Gee, Dolly, What Are You Going To Do About All Those Kids?



The federal judge who has enforced a longstanding requirement that migrant children be released from detention within 20 days seems to have turned philosophical. That ruling (which could be overridden by Congress, if Congress were capable of doing anything useful) has served as a magnet for both unaccompanied children, and the surge of family units entering the country illegally.

Where U.S. District Judge Dolly Gee summarily rejected Trump administration efforts to flex the rules as “Kafkaesque” in 2019, she passes off the current crush at overwhelmed detention facilities as a dinner party with too many guests. 

Amid record numbers of unaccompanied minors entering the country, and more languishing in detention-center limbo, Judge Gee’s newly adopted laissez-faire detachment is an ironic absurdity that Franz Kafka would surely appreciate.

Five months after the Biden administration declared an emergency and raced to set up shelters to house children, the system is swamped.

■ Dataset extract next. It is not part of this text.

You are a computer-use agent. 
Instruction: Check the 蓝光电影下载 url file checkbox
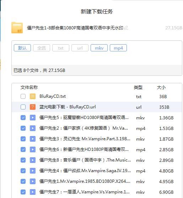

U.S. border authorities reported more than 18,000 encounters with unaccompanied alien minors in July, up 24 percent from June. As of August, the Department of Health and Human Services had nearly 15,000 children in its care, but only 11,000 licensed shelter beds available.

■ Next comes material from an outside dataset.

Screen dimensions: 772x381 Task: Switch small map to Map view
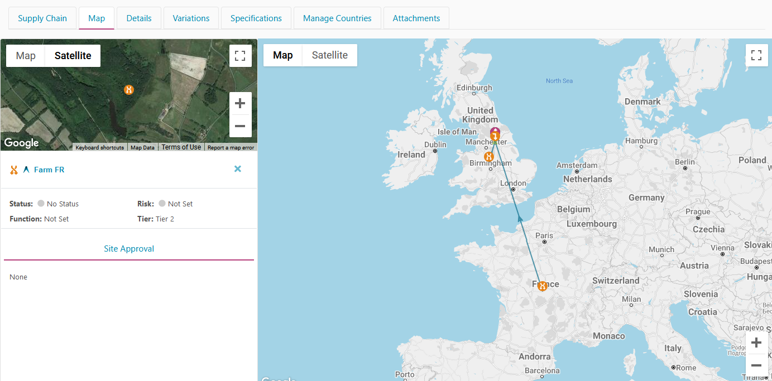click(26, 56)

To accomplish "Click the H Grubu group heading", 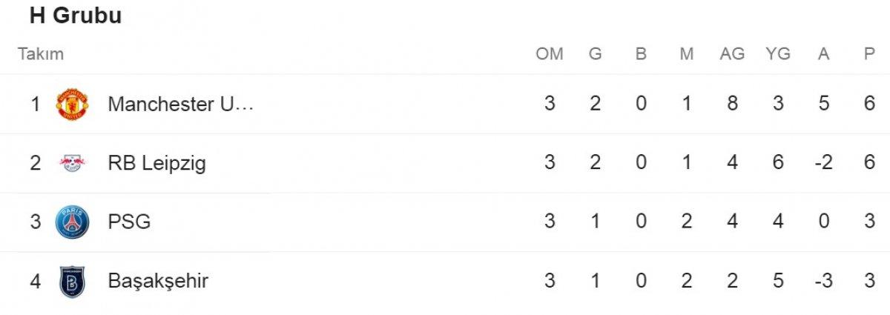I will 75,16.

At one venue – a 1,000-bed facility in Carrizo Springs, Texas – a care worker is supposed to be assigned for every eight children, and each child is entitled to a weekly counseling session. Child welfare advocates say the standards are not being met, and that the 20-day limit is regularly exceeded.

In a vast understatement, Judge Gee recently observed, “The infrastructure is not set up for tens of thousands of people coming in at one time. Somehow the paradigm has to shift to figure out how to deal with these types of numbers.” Indeed. Many of the problems she alludes to have been exacerbated by her decisions.

Though setting immigration policy is above Judge Gee’s pay grade, she does have the authority, and the responsibility, to ensure that her rulings are enforced, and enforceable. A court hearing on the Carrizo Springs situation is scheduled for Oct. 1, giving her an opportunity to revisit the consent decree she oversees, and to show if she is still serious about it.